Table of Contents
Trafik Mudik Lebaran 2025 di Bandara Ngurah Rai Hanya Tumbuh 4 Persen dalam 10 Hari
Bandara Internasional I Gusti Ngurah Rai Bali mencatat total 595 ribu pergerakan penumpang dalam 10 hari pelaksanaan Posko Angkutan Lebaran 2026 /1447 H. Angka ini mengalami kenaikan sekitar 4% dibandingkan periode serupa tahun lalu. General Manager Bandara tersebut, Nugroho Jati, menyampaikan bahwa PT Angkasa Pura Indonesia (InJourney Airports) juga mencatat peningkatan 5% dalam pergerakan pesawat udara selama 13-22 Maret 2026.
“Selama masa Angkutan Lebaran 2026, operasional penerbangan serta layanan kebandarudaraan berjalan optimal. Kami berkomitmen memberikan pengalaman terbaik kepada seluruh pengguna jasa, baik dalam hal keamanan maupun kenyamanan,” ujar Nugroho Jati.

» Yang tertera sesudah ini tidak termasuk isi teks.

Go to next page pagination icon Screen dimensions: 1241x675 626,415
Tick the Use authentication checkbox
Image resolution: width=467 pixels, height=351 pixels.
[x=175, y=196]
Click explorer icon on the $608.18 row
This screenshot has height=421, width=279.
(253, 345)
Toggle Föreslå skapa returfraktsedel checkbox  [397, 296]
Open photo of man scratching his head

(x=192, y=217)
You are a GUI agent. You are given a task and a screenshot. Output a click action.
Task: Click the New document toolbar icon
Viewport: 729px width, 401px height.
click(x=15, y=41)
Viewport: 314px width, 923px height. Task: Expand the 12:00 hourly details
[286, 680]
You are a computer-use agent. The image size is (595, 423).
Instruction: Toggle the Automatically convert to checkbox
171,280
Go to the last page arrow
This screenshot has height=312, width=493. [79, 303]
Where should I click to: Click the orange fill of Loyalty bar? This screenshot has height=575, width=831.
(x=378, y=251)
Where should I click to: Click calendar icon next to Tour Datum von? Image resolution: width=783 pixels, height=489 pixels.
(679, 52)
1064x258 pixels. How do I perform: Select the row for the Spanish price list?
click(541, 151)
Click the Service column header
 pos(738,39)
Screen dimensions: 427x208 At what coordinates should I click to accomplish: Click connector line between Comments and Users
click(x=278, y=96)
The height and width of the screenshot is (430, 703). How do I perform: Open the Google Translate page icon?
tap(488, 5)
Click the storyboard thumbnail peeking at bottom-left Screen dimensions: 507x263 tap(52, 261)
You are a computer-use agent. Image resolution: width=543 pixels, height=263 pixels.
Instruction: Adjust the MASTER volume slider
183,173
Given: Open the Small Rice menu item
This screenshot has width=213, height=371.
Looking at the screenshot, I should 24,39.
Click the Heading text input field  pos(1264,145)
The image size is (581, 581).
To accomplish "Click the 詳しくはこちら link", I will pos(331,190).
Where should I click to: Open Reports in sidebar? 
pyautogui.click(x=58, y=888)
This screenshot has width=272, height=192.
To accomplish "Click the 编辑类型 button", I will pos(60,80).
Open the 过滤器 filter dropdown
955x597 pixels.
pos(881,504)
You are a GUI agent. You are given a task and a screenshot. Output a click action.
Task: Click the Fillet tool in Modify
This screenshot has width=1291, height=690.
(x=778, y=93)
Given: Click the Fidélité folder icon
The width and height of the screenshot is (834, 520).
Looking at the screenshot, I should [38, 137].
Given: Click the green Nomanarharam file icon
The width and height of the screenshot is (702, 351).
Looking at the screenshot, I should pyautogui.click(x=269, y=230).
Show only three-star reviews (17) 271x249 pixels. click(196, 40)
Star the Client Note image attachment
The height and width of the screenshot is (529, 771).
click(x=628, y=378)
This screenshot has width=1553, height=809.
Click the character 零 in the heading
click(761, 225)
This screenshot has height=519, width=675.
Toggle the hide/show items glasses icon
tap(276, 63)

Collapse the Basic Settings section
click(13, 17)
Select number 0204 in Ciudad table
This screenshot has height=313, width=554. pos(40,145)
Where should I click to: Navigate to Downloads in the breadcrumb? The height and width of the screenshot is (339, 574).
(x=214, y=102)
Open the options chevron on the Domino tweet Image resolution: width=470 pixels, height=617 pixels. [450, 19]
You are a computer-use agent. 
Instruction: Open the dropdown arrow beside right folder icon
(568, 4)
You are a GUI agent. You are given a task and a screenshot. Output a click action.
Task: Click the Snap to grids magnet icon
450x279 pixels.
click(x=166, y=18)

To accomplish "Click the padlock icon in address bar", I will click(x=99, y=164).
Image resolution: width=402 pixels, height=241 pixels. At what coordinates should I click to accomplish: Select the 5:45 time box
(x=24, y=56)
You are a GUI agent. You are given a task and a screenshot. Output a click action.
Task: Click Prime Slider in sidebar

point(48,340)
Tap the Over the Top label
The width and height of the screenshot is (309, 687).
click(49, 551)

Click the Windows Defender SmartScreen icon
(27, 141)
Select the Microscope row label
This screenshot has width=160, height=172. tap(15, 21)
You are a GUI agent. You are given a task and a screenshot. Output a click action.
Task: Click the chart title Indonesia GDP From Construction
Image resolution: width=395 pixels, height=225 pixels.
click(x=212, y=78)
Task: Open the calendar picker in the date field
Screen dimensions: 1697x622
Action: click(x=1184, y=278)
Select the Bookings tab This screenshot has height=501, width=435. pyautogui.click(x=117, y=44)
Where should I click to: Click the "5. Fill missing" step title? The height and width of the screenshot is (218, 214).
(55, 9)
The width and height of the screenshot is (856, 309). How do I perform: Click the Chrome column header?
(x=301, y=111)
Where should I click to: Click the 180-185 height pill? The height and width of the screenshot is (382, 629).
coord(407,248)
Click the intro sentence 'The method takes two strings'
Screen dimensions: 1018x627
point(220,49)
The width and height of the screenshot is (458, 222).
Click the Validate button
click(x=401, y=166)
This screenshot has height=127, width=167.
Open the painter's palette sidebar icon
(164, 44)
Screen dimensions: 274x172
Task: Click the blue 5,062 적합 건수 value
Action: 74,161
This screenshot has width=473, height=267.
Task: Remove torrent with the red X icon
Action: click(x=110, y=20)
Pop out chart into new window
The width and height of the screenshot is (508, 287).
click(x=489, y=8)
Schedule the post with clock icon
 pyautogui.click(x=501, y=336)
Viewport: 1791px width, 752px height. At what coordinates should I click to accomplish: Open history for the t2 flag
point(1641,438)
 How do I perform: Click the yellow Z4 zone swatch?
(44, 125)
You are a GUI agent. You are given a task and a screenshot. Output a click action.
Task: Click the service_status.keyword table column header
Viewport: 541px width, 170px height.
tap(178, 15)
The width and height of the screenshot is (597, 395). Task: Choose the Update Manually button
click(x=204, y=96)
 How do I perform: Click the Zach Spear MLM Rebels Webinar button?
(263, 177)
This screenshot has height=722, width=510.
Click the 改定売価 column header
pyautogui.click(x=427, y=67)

Dalam 10 hari tersebut, puncak arus penumpang tercatat pada Rabu (18/3) dengan 71.442 pergerakan. Sementara proyeksi puncak arus balik diharapkan terjadi pada Sabtu (28/3), dengan estimasi 73 ribu penumpang. Bandara juga mencatat adanya 104 penerbangan tambahan dari 144 permintaan yang diajukan hingga 22 Maret.
Rute paling sibuk domestik meliputi Tangerang (CGK), Surabaya (SUB), dan Lombok Praya (LOP). Untuk rute internasional, jumlah penumpang terbesar berasal dari Singapura (SIN), Kuala Lumpur (KUL), serta Perth (PER). Tiga rute ekstra yang diberikan adalah Denpasar-DPS ke Tangerang-CGK, Denpasar-DPS ke Surabaya-SUB, dan Denpasar-DPS ke Semarang-SRG.
Menjelang Lebaran 2026, InJourney Airports menghadirkan berbagai aktivitas khusus di bandara. Sebagai contoh, pada 14 Maret, para penumpang yang tiba di Bali mendapat hadiah berupa hampers bersama bagasi. Kegiatan ini mendapat respons positif. Selain itu, pada 20 Maret, event Middle East Dance diadakan di terminal domestik dan internasional untuk memeriahkan suasana.
“Kami tidak hanya memastikan operasional terlaksana dengan baik, tetapi juga berupaya menciptakan pengalaman tak terlupakan bagi para penumpang sebelum Hari Raya Idulfitri,” tutup Nugroho Jati.